EXERCISE:
Please copy out each entry, word for word.

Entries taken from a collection
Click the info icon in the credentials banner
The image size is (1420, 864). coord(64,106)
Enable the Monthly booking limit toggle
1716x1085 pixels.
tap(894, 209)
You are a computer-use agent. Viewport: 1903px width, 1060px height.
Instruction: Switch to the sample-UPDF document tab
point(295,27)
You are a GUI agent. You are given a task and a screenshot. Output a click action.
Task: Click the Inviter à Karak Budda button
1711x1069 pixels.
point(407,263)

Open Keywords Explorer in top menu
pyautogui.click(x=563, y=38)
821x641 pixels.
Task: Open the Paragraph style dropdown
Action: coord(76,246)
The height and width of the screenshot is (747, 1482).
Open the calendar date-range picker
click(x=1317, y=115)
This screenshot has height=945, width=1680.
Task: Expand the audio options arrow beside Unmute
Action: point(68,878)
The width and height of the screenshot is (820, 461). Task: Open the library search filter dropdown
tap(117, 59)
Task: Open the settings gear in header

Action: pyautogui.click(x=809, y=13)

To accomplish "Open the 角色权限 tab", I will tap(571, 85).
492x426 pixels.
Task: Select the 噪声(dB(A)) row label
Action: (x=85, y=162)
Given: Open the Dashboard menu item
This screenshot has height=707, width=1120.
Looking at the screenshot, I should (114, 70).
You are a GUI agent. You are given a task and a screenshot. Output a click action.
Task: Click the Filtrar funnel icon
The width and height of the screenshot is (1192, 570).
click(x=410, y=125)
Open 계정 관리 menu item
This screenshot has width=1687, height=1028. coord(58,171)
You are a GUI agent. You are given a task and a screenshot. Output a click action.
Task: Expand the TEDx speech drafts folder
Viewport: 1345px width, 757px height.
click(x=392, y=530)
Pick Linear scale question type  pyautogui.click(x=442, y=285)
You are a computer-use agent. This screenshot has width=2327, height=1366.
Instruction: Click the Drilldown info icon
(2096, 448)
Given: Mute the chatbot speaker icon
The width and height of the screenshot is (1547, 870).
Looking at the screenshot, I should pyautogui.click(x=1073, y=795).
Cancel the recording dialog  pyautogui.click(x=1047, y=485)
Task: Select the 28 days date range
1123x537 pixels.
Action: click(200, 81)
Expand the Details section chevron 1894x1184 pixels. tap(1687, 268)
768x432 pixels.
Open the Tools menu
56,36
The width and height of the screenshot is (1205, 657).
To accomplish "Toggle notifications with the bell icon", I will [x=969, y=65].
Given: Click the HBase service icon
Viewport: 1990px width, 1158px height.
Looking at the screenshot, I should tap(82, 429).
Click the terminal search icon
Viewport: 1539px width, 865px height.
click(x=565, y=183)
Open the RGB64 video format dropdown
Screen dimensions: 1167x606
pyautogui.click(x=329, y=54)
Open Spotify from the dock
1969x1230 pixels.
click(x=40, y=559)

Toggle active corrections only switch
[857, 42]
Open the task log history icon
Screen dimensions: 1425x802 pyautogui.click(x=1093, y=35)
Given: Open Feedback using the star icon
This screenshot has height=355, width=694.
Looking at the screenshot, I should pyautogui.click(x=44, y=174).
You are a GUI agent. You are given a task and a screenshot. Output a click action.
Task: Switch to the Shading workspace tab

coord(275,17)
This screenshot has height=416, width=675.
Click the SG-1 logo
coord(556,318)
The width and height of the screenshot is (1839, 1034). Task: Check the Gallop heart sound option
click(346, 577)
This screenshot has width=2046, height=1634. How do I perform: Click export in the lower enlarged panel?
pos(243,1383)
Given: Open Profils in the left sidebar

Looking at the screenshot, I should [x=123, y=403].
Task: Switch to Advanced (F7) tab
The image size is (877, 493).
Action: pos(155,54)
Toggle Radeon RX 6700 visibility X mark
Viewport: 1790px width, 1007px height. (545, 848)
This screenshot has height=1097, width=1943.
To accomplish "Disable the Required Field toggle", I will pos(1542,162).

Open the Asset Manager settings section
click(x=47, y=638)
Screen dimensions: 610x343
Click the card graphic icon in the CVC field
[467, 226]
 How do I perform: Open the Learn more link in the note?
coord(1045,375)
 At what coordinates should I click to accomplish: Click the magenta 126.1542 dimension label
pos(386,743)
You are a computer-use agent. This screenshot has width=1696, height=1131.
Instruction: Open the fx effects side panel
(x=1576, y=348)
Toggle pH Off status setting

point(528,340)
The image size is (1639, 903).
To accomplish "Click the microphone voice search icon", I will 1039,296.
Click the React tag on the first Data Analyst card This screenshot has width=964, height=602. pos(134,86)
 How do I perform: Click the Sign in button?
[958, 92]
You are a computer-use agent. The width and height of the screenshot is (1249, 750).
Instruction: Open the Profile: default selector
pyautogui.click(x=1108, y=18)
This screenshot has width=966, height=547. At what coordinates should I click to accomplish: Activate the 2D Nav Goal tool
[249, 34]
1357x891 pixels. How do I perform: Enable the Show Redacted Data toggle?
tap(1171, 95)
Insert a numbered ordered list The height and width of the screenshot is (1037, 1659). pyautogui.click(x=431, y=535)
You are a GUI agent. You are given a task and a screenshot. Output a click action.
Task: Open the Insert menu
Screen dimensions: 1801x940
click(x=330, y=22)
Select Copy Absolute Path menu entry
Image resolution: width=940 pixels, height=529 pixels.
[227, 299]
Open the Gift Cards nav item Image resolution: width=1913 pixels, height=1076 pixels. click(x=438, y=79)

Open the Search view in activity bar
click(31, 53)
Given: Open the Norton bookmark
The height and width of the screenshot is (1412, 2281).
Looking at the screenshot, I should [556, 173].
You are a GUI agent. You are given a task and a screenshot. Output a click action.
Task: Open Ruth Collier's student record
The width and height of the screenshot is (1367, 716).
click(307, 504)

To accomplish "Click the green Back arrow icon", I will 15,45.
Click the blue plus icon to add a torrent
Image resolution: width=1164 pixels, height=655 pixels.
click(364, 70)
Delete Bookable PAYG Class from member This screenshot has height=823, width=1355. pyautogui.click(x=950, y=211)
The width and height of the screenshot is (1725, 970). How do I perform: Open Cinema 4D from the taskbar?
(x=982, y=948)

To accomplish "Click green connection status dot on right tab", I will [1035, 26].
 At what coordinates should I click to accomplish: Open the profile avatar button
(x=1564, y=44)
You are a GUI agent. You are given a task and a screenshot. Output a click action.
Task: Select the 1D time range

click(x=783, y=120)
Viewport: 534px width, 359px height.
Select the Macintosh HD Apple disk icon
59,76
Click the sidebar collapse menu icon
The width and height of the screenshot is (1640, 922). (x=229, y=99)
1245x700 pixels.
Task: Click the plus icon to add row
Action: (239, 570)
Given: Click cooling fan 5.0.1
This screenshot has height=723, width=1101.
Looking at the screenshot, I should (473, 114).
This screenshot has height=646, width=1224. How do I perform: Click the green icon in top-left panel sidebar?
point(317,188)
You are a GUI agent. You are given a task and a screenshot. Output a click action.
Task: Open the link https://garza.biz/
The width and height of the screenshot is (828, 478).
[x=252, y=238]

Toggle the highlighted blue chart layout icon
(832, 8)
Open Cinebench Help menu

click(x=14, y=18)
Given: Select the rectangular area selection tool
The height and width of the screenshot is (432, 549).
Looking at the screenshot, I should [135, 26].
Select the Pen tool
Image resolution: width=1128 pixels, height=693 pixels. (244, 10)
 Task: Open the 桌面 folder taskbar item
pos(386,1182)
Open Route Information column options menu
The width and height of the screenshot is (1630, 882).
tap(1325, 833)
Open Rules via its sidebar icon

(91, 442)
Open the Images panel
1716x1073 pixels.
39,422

RESULT OF THIS EXERCISE:
Click the info icon in the credentials banner
The image size is (1420, 864). coord(64,106)
Enable the Monthly booking limit toggle
1716x1085 pixels.
tap(894, 209)
You are a computer-use agent. Viewport: 1903px width, 1060px height.
Instruction: Switch to the sample-UPDF document tab
point(295,27)
You are a GUI agent. You are given a task and a screenshot. Output a click action.
Task: Click the Inviter à Karak Budda button
1711x1069 pixels.
point(407,263)

Open Keywords Explorer in top menu
pyautogui.click(x=563, y=38)
821x641 pixels.
Task: Open the Paragraph style dropdown
Action: coord(76,246)
The height and width of the screenshot is (747, 1482).
Open the calendar date-range picker
click(x=1317, y=115)
This screenshot has height=945, width=1680.
Task: Expand the audio options arrow beside Unmute
Action: point(68,878)
The width and height of the screenshot is (820, 461). Task: Open the library search filter dropdown
tap(117, 59)
Task: Open the settings gear in header

Action: pyautogui.click(x=809, y=13)

To accomplish "Open the 角色权限 tab", I will tap(571, 85).
492x426 pixels.
Task: Select the 噪声(dB(A)) row label
Action: (x=85, y=162)
Given: Open the Dashboard menu item
This screenshot has height=707, width=1120.
Looking at the screenshot, I should (114, 70).
You are a GUI agent. You are given a task and a screenshot. Output a click action.
Task: Click the Filtrar funnel icon
The width and height of the screenshot is (1192, 570).
click(x=410, y=125)
Open 계정 관리 menu item
This screenshot has width=1687, height=1028. coord(58,171)
You are a GUI agent. You are given a task and a screenshot. Output a click action.
Task: Expand the TEDx speech drafts folder
Viewport: 1345px width, 757px height.
click(x=392, y=530)
Pick Linear scale question type  pyautogui.click(x=442, y=285)
You are a computer-use agent. This screenshot has width=2327, height=1366.
Instruction: Click the Drilldown info icon
(2096, 448)
Given: Mute the chatbot speaker icon
The width and height of the screenshot is (1547, 870).
Looking at the screenshot, I should pyautogui.click(x=1073, y=795).
Cancel the recording dialog  pyautogui.click(x=1047, y=485)
Task: Select the 28 days date range
1123x537 pixels.
Action: click(200, 81)
Expand the Details section chevron 1894x1184 pixels. tap(1687, 268)
768x432 pixels.
Open the Tools menu
56,36
The width and height of the screenshot is (1205, 657).
To accomplish "Toggle notifications with the bell icon", I will [x=969, y=65].
Given: Click the HBase service icon
Viewport: 1990px width, 1158px height.
Looking at the screenshot, I should tap(82, 429).
Click the terminal search icon
Viewport: 1539px width, 865px height.
click(x=565, y=183)
Open the RGB64 video format dropdown
Screen dimensions: 1167x606
pyautogui.click(x=329, y=54)
Open Spotify from the dock
1969x1230 pixels.
click(x=40, y=559)

Toggle active corrections only switch
[857, 42]
Open the task log history icon
Screen dimensions: 1425x802 pyautogui.click(x=1093, y=35)
Given: Open Feedback using the star icon
This screenshot has height=355, width=694.
Looking at the screenshot, I should pyautogui.click(x=44, y=174).
You are a GUI agent. You are given a task and a screenshot. Output a click action.
Task: Switch to the Shading workspace tab

coord(275,17)
This screenshot has height=416, width=675.
Click the SG-1 logo
coord(556,318)
The width and height of the screenshot is (1839, 1034). Task: Check the Gallop heart sound option
click(346, 577)
This screenshot has width=2046, height=1634. How do I perform: Click export in the lower enlarged panel?
pos(243,1383)
Given: Open Profils in the left sidebar

Looking at the screenshot, I should [x=123, y=403].
Task: Switch to Advanced (F7) tab
The image size is (877, 493).
Action: pos(155,54)
Toggle Radeon RX 6700 visibility X mark
Viewport: 1790px width, 1007px height. (545, 848)
This screenshot has height=1097, width=1943.
To accomplish "Disable the Required Field toggle", I will pos(1542,162).

Open the Asset Manager settings section
click(x=47, y=638)
Screen dimensions: 610x343
Click the card graphic icon in the CVC field
[467, 226]
 How do I perform: Open the Learn more link in the note?
coord(1045,375)
 At what coordinates should I click to accomplish: Click the magenta 126.1542 dimension label
pos(386,743)
You are a computer-use agent. This screenshot has width=1696, height=1131.
Instruction: Open the fx effects side panel
(x=1576, y=348)
Toggle pH Off status setting

point(528,340)
The image size is (1639, 903).
To accomplish "Click the microphone voice search icon", I will 1039,296.
Click the React tag on the first Data Analyst card This screenshot has width=964, height=602. pos(134,86)
 How do I perform: Click the Sign in button?
[958, 92]
You are a computer-use agent. The width and height of the screenshot is (1249, 750).
Instruction: Open the Profile: default selector
pyautogui.click(x=1108, y=18)
This screenshot has width=966, height=547. At what coordinates should I click to accomplish: Activate the 2D Nav Goal tool
[249, 34]
1357x891 pixels. How do I perform: Enable the Show Redacted Data toggle?
tap(1171, 95)
Insert a numbered ordered list The height and width of the screenshot is (1037, 1659). pyautogui.click(x=431, y=535)
You are a GUI agent. You are given a task and a screenshot. Output a click action.
Task: Open the Insert menu
Screen dimensions: 1801x940
click(x=330, y=22)
Select Copy Absolute Path menu entry
Image resolution: width=940 pixels, height=529 pixels.
[227, 299]
Open the Gift Cards nav item Image resolution: width=1913 pixels, height=1076 pixels. click(x=438, y=79)

Open the Search view in activity bar
click(31, 53)
Given: Open the Norton bookmark
The height and width of the screenshot is (1412, 2281).
Looking at the screenshot, I should [556, 173].
You are a GUI agent. You are given a task and a screenshot. Output a click action.
Task: Open Ruth Collier's student record
The width and height of the screenshot is (1367, 716).
click(307, 504)

To accomplish "Click the green Back arrow icon", I will 15,45.
Click the blue plus icon to add a torrent
Image resolution: width=1164 pixels, height=655 pixels.
click(364, 70)
Delete Bookable PAYG Class from member This screenshot has height=823, width=1355. pyautogui.click(x=950, y=211)
The width and height of the screenshot is (1725, 970). How do I perform: Open Cinema 4D from the taskbar?
(x=982, y=948)

To accomplish "Click green connection status dot on right tab", I will [1035, 26].
 At what coordinates should I click to accomplish: Open the profile avatar button
(x=1564, y=44)
You are a GUI agent. You are given a task and a screenshot. Output a click action.
Task: Select the 1D time range

click(x=783, y=120)
Viewport: 534px width, 359px height.
Select the Macintosh HD Apple disk icon
59,76
Click the sidebar collapse menu icon
The width and height of the screenshot is (1640, 922). (x=229, y=99)
1245x700 pixels.
Task: Click the plus icon to add row
Action: (239, 570)
Given: Click cooling fan 5.0.1
This screenshot has height=723, width=1101.
Looking at the screenshot, I should (473, 114).
This screenshot has height=646, width=1224. How do I perform: Click the green icon in top-left panel sidebar?
point(317,188)
You are a GUI agent. You are given a task and a screenshot. Output a click action.
Task: Open the link https://garza.biz/
The width and height of the screenshot is (828, 478).
[x=252, y=238]

Toggle the highlighted blue chart layout icon
(832, 8)
Open Cinebench Help menu

click(x=14, y=18)
Given: Select the rectangular area selection tool
The height and width of the screenshot is (432, 549).
Looking at the screenshot, I should [135, 26].
Select the Pen tool
Image resolution: width=1128 pixels, height=693 pixels. (244, 10)
 Task: Open the 桌面 folder taskbar item
pos(386,1182)
Open Route Information column options menu
The width and height of the screenshot is (1630, 882).
tap(1325, 833)
Open Rules via its sidebar icon

(91, 442)
Open the Images panel
1716x1073 pixels.
39,422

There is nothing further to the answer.